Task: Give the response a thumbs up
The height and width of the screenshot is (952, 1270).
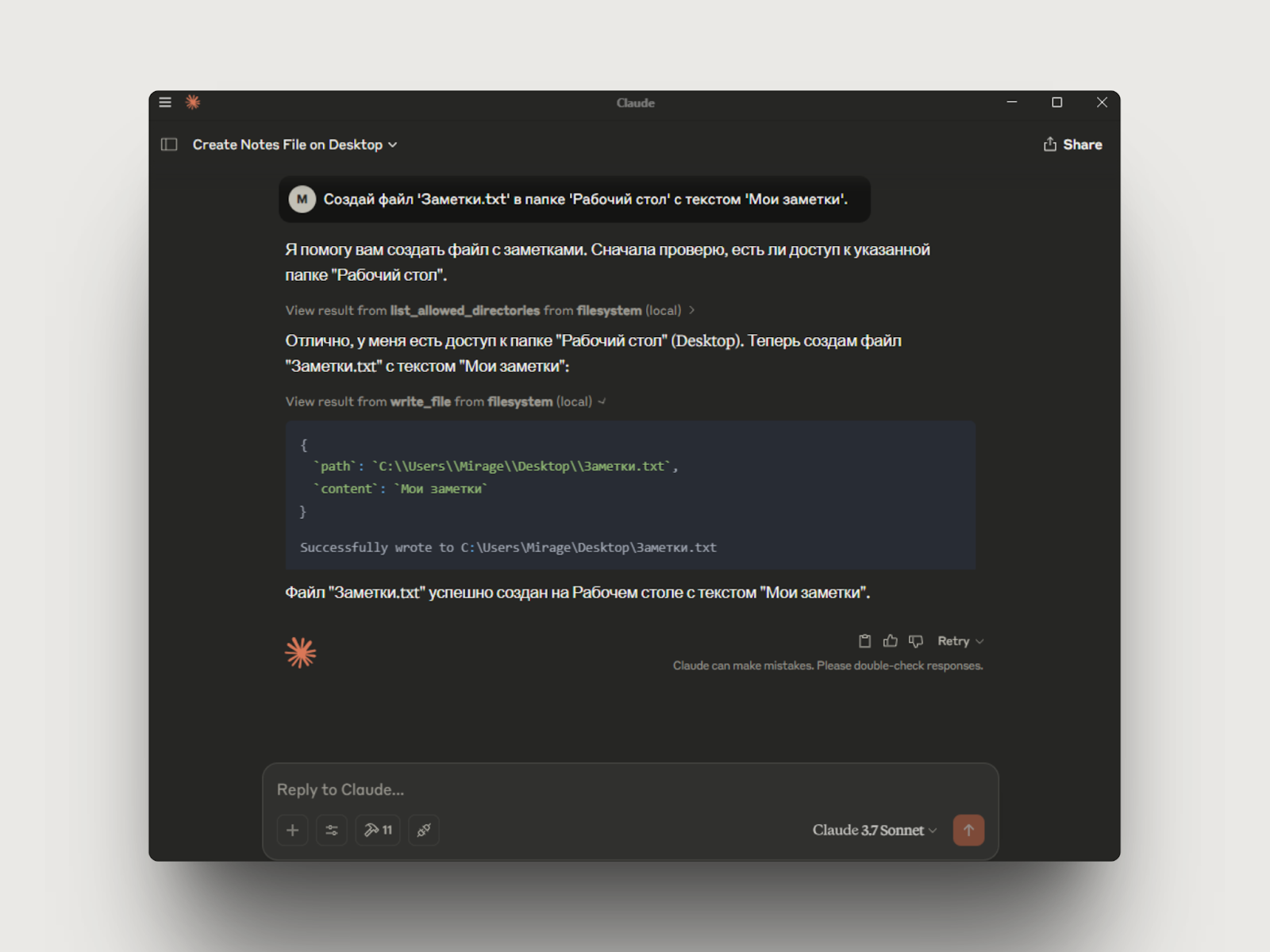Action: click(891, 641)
◆ ◆ ◆ ◆
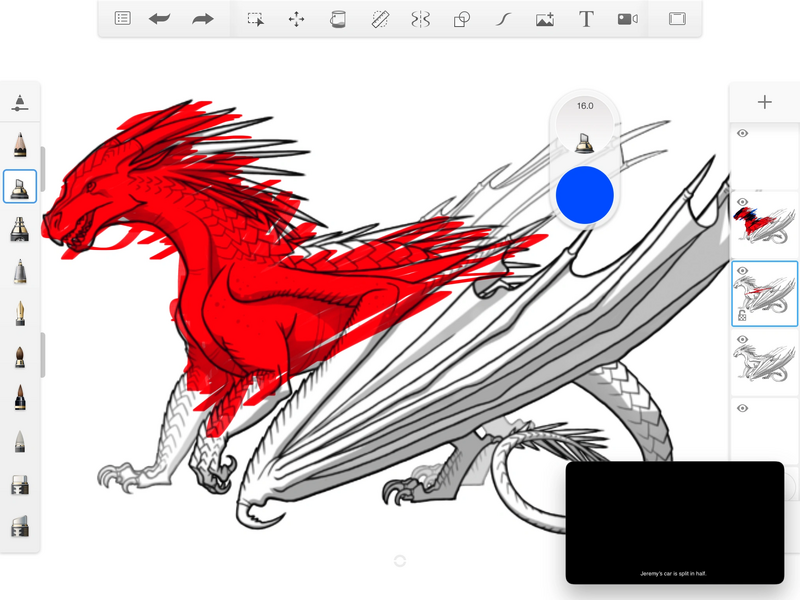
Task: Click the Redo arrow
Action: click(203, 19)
◆ ◆ ◆ ◆
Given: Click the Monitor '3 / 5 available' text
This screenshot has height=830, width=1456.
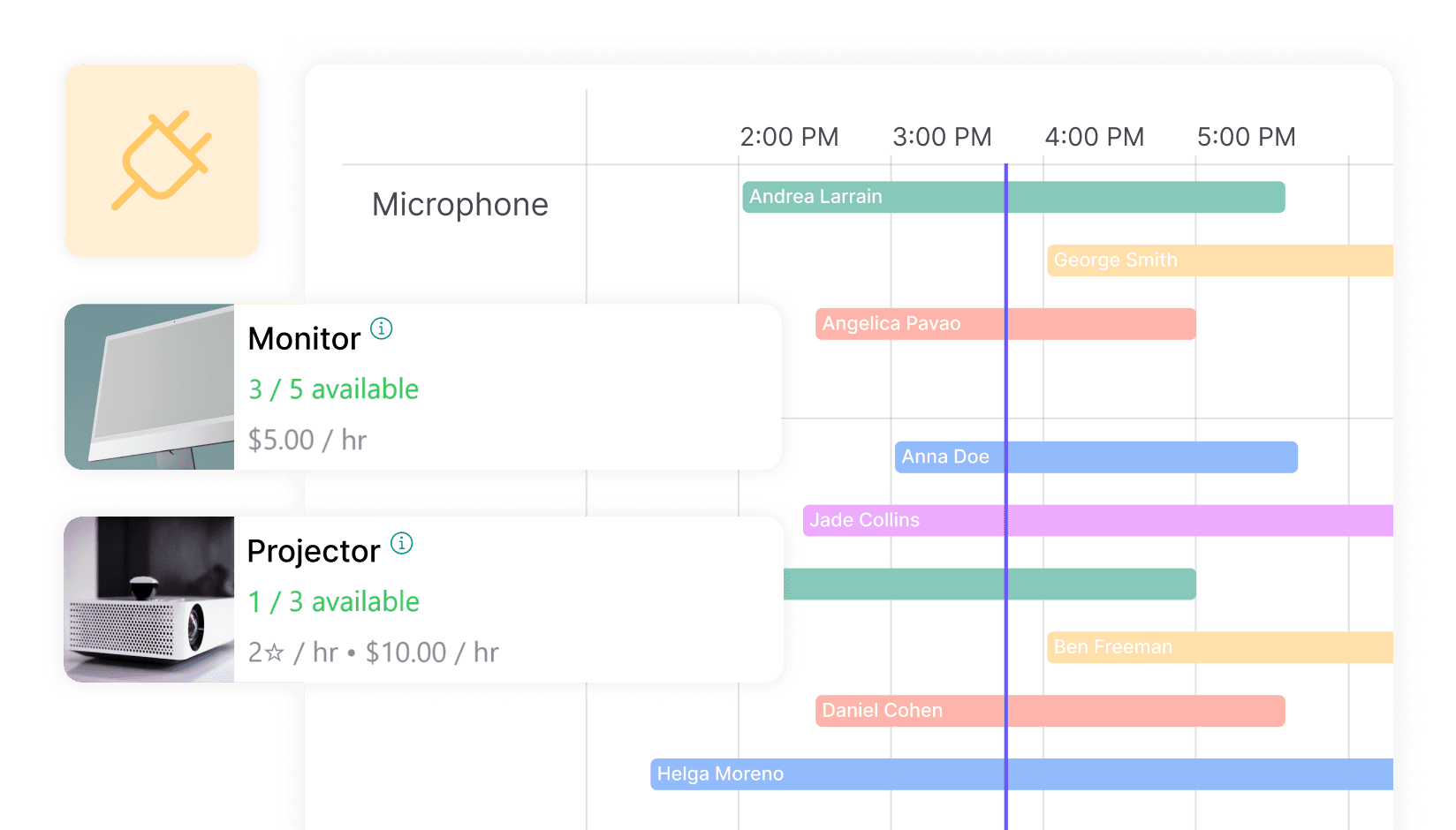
◆ ◆ ◆ ◆
_Task statement_
Reproduce the items verbatim from the line containing "Given: Click the" through the line containing "This screenshot has height=830, width=1456.", both lines included.

_Completed exercise_
Given: Click the Monitor '3 / 5 available' text
This screenshot has height=830, width=1456.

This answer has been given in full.